[Exercise]: What you return must be an exact copy of the lines in the listing below between the line holding "Image resolution: width=648" and the line holding "Given: Collapse the Totals section icon", inclusive, and nothing more.
━━━━━━
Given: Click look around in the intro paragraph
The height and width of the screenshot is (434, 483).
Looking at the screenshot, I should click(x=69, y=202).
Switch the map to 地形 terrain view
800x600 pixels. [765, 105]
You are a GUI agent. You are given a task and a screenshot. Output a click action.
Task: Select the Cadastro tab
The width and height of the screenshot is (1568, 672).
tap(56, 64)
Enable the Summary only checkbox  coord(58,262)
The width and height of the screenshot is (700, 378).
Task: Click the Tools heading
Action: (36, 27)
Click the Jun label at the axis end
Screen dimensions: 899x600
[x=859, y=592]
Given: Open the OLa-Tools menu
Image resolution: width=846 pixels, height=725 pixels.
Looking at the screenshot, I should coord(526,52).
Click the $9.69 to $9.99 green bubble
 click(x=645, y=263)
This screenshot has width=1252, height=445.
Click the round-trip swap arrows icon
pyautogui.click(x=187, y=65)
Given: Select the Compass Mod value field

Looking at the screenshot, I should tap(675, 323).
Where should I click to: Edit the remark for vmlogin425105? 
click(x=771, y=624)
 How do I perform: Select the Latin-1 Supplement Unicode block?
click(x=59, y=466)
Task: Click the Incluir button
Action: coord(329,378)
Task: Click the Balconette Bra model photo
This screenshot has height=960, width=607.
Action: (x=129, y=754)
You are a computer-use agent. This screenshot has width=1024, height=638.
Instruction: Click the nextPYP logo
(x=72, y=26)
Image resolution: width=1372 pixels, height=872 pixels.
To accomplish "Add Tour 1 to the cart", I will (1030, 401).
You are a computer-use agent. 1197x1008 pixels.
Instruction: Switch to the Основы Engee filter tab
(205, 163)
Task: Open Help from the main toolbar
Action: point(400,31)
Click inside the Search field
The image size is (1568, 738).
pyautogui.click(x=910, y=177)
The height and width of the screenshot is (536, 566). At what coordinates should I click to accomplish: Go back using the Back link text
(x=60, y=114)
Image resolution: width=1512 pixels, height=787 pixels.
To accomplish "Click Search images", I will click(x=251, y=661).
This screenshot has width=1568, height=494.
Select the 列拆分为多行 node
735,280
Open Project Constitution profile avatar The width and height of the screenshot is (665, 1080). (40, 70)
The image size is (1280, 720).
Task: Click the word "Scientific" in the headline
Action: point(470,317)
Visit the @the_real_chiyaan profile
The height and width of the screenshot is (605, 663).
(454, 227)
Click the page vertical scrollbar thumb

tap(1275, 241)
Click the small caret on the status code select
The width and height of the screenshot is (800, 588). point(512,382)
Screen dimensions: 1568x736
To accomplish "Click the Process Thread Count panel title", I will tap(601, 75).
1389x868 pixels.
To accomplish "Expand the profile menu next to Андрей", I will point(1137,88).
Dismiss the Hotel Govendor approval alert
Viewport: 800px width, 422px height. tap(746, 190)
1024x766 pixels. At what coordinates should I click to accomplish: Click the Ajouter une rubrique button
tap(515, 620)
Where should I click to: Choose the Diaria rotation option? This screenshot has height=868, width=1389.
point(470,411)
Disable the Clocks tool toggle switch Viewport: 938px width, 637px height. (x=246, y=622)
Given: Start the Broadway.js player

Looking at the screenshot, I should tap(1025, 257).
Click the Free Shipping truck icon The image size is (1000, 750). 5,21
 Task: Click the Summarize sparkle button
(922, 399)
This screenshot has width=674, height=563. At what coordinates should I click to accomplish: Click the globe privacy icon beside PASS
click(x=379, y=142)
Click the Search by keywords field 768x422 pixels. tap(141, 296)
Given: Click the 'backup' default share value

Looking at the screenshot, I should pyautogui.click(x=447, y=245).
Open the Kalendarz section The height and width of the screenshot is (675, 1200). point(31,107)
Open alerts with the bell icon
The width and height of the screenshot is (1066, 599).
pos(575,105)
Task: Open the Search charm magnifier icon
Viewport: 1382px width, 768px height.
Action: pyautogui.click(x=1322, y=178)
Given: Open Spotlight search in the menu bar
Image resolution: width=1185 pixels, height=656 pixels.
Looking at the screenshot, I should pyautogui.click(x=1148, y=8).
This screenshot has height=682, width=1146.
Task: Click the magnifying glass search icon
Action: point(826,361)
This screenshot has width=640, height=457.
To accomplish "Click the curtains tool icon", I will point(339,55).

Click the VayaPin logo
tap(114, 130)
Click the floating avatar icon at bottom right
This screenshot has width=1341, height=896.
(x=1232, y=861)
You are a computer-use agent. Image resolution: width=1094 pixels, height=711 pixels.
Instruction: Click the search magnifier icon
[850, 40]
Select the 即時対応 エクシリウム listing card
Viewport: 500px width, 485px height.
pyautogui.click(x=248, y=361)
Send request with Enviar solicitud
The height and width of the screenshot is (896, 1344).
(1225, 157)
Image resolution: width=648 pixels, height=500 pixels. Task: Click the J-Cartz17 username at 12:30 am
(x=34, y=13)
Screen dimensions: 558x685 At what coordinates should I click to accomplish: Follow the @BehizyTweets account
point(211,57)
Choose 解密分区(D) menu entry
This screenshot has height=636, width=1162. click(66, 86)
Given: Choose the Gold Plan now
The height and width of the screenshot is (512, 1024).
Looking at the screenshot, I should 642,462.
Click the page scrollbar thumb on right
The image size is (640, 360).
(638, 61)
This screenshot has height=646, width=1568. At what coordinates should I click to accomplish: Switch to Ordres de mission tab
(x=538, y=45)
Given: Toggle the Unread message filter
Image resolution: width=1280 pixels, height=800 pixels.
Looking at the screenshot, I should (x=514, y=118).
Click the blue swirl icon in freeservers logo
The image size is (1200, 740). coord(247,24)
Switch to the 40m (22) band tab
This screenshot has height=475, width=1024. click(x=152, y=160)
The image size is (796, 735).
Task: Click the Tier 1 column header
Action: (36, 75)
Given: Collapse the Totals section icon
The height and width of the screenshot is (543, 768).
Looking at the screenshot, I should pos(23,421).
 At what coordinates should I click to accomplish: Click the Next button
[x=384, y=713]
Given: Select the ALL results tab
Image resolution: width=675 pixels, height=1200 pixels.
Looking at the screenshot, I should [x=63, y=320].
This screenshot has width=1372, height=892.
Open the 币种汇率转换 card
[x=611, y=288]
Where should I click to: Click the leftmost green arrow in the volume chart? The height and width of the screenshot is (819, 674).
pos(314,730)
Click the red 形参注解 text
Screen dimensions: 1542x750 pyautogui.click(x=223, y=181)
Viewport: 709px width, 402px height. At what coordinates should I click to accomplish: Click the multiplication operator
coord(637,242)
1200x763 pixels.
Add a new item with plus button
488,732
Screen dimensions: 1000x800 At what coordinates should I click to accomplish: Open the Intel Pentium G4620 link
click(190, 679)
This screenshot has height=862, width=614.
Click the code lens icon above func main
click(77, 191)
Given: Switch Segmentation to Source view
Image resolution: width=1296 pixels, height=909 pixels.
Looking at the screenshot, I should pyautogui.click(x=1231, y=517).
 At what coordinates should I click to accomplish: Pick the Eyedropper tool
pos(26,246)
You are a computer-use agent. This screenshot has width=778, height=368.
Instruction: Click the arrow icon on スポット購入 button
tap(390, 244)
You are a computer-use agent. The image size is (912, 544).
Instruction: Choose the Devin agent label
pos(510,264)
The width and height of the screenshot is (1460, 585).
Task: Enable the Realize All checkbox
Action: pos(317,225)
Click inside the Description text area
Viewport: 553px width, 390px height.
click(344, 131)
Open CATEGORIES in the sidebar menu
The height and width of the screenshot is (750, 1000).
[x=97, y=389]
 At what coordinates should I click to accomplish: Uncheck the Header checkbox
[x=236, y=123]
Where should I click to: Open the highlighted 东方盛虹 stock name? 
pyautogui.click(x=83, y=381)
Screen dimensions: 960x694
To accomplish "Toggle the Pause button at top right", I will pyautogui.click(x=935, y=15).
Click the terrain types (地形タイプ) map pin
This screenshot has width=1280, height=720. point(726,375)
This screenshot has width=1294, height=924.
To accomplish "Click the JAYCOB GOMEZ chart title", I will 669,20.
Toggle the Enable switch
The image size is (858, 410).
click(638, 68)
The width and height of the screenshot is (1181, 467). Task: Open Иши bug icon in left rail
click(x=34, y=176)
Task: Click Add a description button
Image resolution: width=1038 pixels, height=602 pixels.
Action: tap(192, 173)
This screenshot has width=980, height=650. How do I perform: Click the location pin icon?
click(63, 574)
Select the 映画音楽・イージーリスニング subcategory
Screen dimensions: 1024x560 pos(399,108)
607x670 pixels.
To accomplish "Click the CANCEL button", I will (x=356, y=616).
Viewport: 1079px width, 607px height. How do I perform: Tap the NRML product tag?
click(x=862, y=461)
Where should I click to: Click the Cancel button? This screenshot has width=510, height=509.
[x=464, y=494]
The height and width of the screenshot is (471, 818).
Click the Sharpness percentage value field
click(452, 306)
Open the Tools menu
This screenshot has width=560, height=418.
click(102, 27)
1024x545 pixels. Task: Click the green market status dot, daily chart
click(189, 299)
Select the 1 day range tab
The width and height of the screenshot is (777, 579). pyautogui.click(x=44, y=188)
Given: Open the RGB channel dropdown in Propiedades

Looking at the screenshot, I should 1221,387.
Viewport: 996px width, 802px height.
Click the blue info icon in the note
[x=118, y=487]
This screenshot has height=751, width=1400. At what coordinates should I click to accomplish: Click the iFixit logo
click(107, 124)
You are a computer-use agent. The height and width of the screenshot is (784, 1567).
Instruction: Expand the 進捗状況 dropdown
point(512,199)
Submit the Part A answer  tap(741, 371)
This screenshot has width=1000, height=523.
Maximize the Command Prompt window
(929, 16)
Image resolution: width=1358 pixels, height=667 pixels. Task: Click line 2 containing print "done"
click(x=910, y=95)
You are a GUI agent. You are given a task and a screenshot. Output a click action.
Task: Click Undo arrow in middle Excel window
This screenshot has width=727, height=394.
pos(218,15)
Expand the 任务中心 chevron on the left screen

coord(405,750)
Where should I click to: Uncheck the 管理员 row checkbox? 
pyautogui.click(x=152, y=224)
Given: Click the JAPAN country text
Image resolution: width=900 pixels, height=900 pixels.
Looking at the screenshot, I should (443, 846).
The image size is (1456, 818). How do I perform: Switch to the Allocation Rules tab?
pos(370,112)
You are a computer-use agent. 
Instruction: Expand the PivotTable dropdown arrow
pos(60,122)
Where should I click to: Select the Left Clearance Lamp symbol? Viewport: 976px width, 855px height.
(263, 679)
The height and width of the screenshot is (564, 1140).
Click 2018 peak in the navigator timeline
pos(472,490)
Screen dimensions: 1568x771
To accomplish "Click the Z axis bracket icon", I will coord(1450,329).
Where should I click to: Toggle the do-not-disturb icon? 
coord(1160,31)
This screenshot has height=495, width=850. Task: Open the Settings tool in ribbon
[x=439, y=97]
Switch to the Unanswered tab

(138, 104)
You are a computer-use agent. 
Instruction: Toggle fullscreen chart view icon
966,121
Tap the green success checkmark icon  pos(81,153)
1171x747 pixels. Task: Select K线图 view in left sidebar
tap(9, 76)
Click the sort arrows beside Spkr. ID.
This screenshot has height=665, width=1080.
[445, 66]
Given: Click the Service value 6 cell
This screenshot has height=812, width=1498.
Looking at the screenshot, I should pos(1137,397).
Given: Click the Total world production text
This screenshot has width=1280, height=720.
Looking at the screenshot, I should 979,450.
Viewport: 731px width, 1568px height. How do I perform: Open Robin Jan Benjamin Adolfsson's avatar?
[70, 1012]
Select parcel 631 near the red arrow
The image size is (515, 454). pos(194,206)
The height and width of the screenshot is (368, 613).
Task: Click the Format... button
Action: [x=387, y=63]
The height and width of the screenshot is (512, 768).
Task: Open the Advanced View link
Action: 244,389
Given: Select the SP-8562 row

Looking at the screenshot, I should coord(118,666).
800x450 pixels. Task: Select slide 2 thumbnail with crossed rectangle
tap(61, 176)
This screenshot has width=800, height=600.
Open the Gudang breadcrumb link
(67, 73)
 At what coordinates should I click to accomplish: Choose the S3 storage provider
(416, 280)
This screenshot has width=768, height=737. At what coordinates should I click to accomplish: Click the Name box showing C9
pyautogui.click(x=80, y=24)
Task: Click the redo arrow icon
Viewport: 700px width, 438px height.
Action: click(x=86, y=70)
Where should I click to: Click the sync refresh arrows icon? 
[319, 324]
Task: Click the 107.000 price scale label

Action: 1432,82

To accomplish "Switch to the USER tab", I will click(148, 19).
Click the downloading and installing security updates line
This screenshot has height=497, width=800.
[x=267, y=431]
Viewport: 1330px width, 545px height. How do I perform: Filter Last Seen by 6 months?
━━━━━━
[Response area]:
Image resolution: width=648 pixels, height=500 pixels. Task: Click the J-Cartz17 username at 12:30 am
(x=34, y=13)
Screen dimensions: 558x685 At what coordinates should I click to accomplish: Follow the @BehizyTweets account
point(211,57)
Choose 解密分区(D) menu entry
This screenshot has height=636, width=1162. click(66, 86)
Given: Choose the Gold Plan now
The height and width of the screenshot is (512, 1024).
Looking at the screenshot, I should 642,462.
Click the page scrollbar thumb on right
The image size is (640, 360).
(638, 61)
This screenshot has height=646, width=1568. At what coordinates should I click to accomplish: Switch to Ordres de mission tab
(x=538, y=45)
Given: Toggle the Unread message filter
Image resolution: width=1280 pixels, height=800 pixels.
Looking at the screenshot, I should (x=514, y=118).
Click the blue swirl icon in freeservers logo
The image size is (1200, 740). coord(247,24)
Switch to the 40m (22) band tab
This screenshot has height=475, width=1024. click(x=152, y=160)
The image size is (796, 735).
Task: Click the Tier 1 column header
Action: (36, 75)
Given: Collapse the Totals section icon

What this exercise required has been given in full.